# Extract
Jacqueline Owen

Explosive subglacial rhyolitic eruptions in Iceland are fuelled by high magmatic H2O and closed-system degassing

Rhyolitic eruptions beneath Icelandic glaciers can be highly explosive, as demonstrated by Quaternary tephra layers dispersed throughout northern Europe. However, they can also be small and effusive. A subglacial rhyolitic eruption has never been observed, so behavioral controls remain poorly understood and the influence of pre-eruptive volatile contents is unknown. We have therefore used secondary ion mass spectrometry to characterize pre-eruptive volatile contents and degassing paths for five subglacial rhyolitic edifices within the Torfajokull central volcano, formed in contrasting styles of eruption under ice ∼400 m thick. This includes the products of the largest known eruption of Icelandic subglacial rhyolite of ∼16 km 3 at ca. 70 ka. We find pre-eruptive water contents in melt inclusions (H 2 O MI ) of up to 4.8 wt%, which indicates that Icelandic rhyolite can be significantly more volatile-rich than previously thought. Our results indicate that explosive subglacial rhyolite eruptions correspond with high H 2 O MI , closed-system degassing, and rapid magma ascent, whereas their effusive equivalents have lower H 2 O MI and show open-system degassing and more sluggish ascent rates. Volatile controls on eruption style thus appear similar to those for subaerial eruptions, suggesting that ice plays a subsidiary role in influencing the behavior of subglacial rhyolitic eruptions.

# Stored data
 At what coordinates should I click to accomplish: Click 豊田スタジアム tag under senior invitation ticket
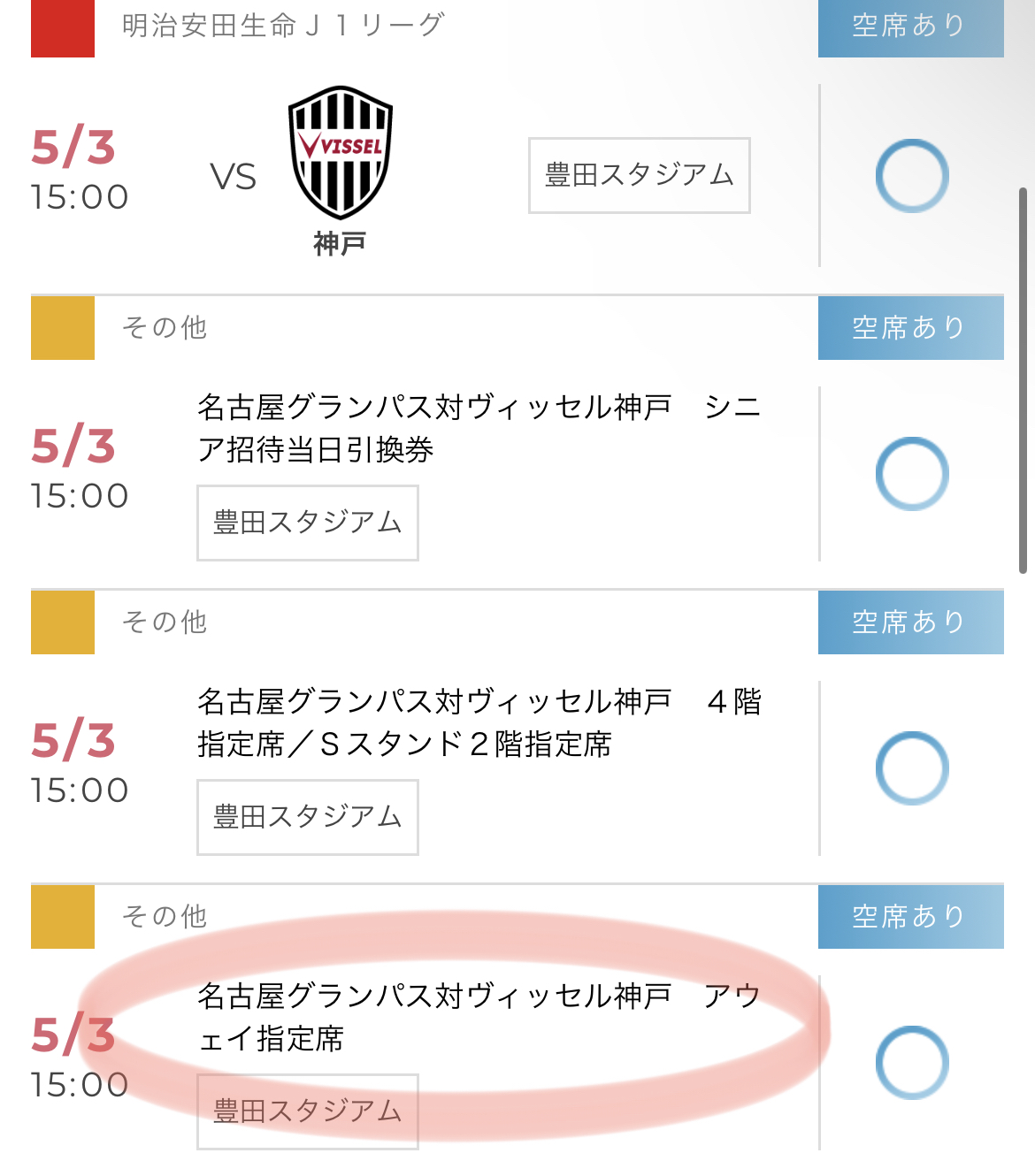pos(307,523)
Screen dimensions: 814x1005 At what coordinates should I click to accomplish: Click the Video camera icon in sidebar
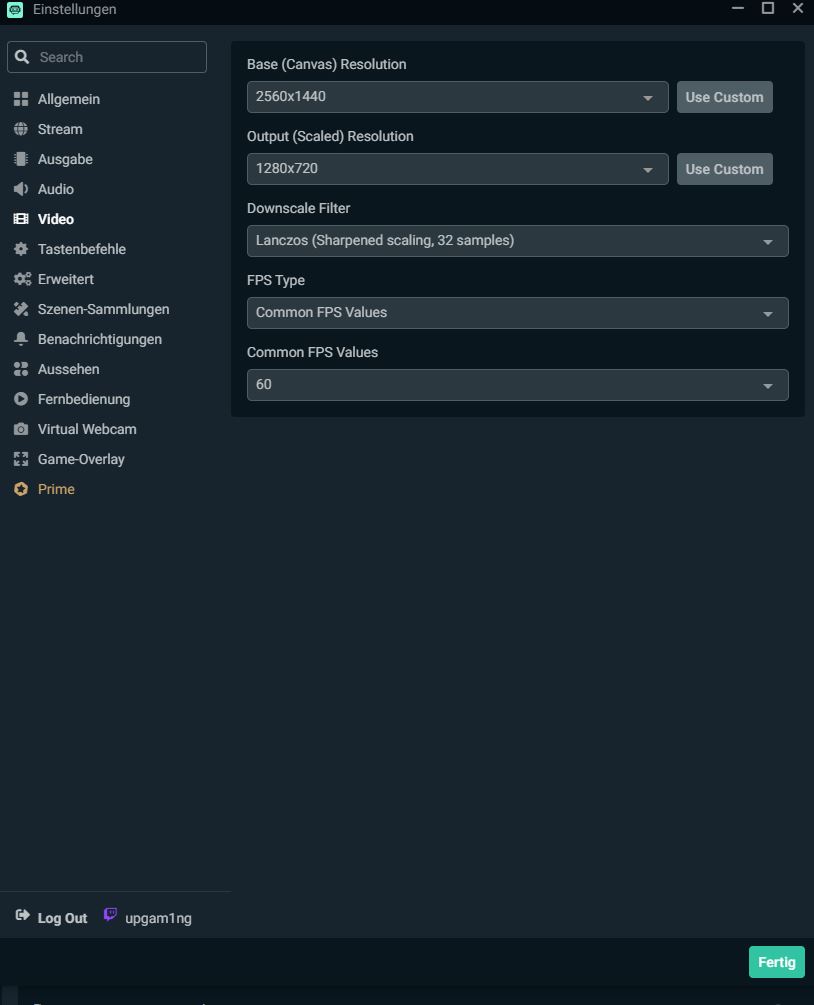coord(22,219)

# Task directions
List every characteristic that the abstract on subglacial rhyolitic eruptions in Iceland says corresponds with the explosive eruptions.

# Exercise result
- High H2O MI (pre-eruptive water contents in melt inclusions)
- Closed-system degassing
- Rapid magma ascent